Entre
Alabama y Milán median casi ocho mil kilómetros, pero el azar logró que cayeran,
a tanta distancia, dos ruiseñores al mismo tiempo. Una de los mayores regalos
que nos hacen los grandes libros es que uno jamás olvida el momento en que los
leyó.
Gracias
a Harper Lee y a Umberto Eco, nunca he perdido de vista a los Camilo que era cuando
leí Matar a un ruiseñor (1960) y El nombre de la rosa (1980). Por esas dos obras conservo
intacto un verano de mi niñez y la mayor tormenta de mi juventud. Sus historias
le dan sentido a mi historia, la complementan.
“Un ruiseñor es un sinsonte”, fue lo único que
me dijo mi abuelo cuando puso el libro de Lee en mis manos. El ejemplar estaba
deshecho. Había perdido la portada y mi abuela acababa de forrarlo con la
carátula de una revista Bohemia. En el lugar del título se leía “¡Azúcar para
crecer!”, una consigna de la Cuba de entonces.
Aunque
en mi país ya todos tenían los mismos derechos, en el pequeño pueblo donde crecí
aún estaba fresco el recuerdo de la época en que los negros no podían entrar a
los parques, caminar por las aceras o bailar en las fiestas de los blancos. Por
eso el libro me hizo dos aportes fundamentales.
Primero:
me libró de los prejuicios que —sin querer— mi familia me había endosado.
Segundo: me enamoré perdidamente de Vivian Águila, la única mulata de mi curso,
una belleza silvestre que en mi edulcorada nostalgia se parece cada vez más a
Halle Berry.

-- DATOS EXTRAÍDOS --
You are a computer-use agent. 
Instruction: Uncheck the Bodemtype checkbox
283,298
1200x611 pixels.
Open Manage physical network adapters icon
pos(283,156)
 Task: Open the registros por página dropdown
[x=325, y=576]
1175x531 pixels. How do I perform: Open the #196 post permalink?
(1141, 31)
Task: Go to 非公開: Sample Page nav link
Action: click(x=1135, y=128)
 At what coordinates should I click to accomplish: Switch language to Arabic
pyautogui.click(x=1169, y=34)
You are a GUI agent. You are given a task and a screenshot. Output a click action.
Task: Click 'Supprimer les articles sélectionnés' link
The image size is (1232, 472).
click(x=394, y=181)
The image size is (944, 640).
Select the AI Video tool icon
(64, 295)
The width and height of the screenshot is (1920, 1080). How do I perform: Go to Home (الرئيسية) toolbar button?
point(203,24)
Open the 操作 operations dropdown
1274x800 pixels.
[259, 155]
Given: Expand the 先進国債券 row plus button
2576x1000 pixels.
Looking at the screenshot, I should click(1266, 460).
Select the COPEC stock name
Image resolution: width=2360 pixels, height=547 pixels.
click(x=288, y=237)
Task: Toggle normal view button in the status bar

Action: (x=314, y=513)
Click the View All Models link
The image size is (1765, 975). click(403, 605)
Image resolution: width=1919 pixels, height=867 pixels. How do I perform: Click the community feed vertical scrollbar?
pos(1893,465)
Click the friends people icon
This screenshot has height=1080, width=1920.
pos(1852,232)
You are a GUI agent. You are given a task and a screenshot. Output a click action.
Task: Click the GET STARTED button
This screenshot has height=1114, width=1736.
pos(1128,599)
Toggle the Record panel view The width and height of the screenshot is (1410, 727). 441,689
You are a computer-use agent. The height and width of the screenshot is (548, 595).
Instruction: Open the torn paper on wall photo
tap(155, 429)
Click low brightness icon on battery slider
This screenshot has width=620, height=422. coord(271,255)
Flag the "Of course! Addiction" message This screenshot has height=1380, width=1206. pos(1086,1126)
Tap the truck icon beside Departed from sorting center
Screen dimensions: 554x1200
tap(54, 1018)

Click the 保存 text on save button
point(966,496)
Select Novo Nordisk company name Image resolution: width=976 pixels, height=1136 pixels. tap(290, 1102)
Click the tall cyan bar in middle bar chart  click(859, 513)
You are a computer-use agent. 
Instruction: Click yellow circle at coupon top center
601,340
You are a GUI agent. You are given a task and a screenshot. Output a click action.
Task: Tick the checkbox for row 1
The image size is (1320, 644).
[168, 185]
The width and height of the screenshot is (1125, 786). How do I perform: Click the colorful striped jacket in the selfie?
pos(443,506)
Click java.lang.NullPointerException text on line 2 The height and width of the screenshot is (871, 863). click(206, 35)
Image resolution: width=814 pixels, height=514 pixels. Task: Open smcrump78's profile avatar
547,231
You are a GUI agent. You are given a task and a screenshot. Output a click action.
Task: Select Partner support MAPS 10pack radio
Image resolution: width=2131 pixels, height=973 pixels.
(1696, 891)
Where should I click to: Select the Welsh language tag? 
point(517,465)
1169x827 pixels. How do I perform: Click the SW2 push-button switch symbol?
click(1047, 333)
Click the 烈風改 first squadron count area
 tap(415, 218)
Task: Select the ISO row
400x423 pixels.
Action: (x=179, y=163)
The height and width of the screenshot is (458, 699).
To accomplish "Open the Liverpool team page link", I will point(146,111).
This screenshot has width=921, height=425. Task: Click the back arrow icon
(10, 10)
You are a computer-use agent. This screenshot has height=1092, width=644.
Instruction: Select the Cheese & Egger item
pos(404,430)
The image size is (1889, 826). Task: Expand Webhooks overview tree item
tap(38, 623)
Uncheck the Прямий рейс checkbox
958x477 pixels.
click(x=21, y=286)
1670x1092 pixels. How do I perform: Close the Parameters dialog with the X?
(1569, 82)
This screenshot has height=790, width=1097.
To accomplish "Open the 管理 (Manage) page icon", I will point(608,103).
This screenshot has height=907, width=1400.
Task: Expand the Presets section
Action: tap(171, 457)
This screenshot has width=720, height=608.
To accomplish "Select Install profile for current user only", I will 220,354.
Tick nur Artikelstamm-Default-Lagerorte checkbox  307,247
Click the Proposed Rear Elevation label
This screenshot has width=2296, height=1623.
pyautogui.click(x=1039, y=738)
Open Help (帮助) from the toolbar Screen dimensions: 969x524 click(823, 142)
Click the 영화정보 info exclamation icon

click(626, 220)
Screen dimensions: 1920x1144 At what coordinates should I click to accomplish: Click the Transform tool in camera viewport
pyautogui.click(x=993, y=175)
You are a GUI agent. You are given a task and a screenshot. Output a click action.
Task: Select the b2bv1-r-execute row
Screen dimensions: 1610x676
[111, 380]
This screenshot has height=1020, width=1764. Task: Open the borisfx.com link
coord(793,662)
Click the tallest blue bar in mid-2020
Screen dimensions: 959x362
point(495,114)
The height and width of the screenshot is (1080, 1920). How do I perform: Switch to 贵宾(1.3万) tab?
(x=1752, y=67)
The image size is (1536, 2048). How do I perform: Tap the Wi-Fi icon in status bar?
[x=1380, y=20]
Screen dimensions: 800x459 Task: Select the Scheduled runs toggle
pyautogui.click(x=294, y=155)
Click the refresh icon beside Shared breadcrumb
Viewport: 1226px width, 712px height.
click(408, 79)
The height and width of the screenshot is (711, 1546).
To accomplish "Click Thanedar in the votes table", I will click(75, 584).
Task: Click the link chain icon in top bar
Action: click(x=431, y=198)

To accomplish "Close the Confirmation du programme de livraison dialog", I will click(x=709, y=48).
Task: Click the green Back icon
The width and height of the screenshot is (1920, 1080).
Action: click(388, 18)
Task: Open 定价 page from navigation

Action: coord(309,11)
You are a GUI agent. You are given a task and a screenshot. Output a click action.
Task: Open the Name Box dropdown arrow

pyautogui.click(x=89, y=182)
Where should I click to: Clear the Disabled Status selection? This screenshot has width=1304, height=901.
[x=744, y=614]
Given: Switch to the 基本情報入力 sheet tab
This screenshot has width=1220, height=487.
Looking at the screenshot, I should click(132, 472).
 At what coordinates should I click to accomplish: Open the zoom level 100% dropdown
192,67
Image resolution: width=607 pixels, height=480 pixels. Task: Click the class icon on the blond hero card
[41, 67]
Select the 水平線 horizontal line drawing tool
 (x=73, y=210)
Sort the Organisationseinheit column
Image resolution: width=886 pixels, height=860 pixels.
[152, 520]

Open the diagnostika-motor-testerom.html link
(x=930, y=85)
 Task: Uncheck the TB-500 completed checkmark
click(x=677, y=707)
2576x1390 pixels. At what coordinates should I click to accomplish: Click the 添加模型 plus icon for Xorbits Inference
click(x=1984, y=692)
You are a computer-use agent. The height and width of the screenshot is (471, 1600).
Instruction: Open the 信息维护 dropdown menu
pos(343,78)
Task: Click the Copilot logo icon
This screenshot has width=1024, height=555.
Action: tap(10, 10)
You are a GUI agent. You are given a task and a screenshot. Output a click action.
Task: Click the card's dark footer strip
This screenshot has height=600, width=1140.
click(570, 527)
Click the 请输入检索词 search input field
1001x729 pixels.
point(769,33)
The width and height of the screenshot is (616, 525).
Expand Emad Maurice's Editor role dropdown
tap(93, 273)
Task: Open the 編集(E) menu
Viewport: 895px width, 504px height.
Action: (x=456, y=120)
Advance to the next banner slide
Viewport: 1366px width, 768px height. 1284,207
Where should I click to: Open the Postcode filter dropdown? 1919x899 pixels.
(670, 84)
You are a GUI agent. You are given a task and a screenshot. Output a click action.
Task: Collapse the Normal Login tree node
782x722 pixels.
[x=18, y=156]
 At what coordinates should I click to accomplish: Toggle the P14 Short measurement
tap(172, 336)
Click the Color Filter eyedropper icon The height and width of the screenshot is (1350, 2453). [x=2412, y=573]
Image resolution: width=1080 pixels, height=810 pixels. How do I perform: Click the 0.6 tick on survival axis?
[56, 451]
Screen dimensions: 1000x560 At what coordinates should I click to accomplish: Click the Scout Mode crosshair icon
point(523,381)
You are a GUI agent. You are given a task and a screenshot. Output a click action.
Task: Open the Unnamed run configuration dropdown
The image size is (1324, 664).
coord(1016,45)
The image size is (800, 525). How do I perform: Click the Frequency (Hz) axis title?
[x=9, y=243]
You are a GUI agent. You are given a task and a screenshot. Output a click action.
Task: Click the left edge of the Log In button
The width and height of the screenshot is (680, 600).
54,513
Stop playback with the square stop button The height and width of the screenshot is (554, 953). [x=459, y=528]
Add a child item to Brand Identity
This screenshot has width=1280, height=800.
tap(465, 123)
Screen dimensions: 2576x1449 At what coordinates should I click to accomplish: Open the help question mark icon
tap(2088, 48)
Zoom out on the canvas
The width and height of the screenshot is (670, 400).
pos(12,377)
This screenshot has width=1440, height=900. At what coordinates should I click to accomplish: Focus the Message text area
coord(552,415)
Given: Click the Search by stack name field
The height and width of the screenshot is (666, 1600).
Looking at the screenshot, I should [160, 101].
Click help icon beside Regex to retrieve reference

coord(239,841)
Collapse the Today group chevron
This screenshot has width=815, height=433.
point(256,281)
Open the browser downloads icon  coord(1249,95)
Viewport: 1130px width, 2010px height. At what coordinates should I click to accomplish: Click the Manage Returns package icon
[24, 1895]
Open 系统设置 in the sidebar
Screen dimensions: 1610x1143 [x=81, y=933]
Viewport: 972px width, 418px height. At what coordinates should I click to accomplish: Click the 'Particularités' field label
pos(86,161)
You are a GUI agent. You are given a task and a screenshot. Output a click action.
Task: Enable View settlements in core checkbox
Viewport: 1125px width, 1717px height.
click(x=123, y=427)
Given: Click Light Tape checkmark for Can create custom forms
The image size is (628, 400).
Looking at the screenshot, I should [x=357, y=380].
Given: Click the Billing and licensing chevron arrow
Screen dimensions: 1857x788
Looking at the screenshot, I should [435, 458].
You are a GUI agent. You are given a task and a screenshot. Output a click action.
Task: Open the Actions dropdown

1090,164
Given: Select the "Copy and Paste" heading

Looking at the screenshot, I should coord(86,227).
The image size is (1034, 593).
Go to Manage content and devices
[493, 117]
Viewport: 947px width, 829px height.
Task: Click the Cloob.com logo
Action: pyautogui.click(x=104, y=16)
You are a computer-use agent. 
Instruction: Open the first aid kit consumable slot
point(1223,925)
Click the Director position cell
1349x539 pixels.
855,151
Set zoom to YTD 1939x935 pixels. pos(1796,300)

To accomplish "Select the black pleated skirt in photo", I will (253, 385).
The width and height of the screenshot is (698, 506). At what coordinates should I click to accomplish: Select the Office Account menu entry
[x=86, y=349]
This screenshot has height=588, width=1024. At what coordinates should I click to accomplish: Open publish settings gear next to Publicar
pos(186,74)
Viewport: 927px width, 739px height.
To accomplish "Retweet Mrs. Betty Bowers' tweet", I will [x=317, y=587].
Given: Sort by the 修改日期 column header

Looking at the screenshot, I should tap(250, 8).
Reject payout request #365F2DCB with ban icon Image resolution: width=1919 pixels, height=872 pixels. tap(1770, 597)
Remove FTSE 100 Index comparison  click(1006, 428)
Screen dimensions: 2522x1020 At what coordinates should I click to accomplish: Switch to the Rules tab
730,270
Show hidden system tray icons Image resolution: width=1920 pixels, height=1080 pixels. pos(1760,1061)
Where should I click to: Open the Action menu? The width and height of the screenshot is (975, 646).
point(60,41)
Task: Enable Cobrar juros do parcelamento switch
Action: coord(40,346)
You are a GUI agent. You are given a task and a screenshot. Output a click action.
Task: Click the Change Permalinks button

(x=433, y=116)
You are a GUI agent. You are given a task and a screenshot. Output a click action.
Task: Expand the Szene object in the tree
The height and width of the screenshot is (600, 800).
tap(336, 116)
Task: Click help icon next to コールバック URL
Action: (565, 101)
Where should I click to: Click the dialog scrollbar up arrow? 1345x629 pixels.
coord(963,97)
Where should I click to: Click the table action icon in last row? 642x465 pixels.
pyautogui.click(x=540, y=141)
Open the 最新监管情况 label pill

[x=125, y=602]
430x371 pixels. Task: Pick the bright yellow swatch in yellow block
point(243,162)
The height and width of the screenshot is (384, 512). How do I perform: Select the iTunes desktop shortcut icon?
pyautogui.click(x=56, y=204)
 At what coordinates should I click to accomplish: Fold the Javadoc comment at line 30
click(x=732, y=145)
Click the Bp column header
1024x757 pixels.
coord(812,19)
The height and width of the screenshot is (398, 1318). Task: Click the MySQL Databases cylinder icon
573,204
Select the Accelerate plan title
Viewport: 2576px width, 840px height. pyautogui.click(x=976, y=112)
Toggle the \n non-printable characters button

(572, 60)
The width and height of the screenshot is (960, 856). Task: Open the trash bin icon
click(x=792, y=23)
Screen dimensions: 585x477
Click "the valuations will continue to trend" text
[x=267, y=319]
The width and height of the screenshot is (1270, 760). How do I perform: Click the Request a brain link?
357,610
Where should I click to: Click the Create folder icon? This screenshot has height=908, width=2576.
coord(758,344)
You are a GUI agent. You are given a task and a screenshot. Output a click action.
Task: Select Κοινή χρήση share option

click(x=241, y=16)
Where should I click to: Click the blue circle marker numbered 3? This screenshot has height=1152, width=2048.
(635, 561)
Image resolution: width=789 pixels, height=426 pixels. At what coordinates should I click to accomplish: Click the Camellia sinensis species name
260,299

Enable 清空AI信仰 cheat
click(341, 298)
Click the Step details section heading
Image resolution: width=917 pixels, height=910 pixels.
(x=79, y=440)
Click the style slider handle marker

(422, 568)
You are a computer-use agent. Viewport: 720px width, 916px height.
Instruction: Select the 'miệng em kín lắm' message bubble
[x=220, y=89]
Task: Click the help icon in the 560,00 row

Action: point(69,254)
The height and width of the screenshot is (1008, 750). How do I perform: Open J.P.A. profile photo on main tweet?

-- INSTRUCCIONES --
A. Vuelve a escribir, sin ningún cambio, la parte del fragmento seleccionado que empieza con "Segundo: me enamoré" y sigue hasta "Halle Berry.".
B. Según el fragmento seleccionado, ¿qué frase se leía en el lugar del título del ejemplar del libro de Lee?

-- RESPUESTAS --
A.
Segundo: me enamoré perdidamente de Vivian Águila, la única mulata de mi curso,
una belleza silvestre que en mi edulcorada nostalgia se parece cada vez más a
Halle Berry.

B. Se leía «¡Azúcar para crecer!».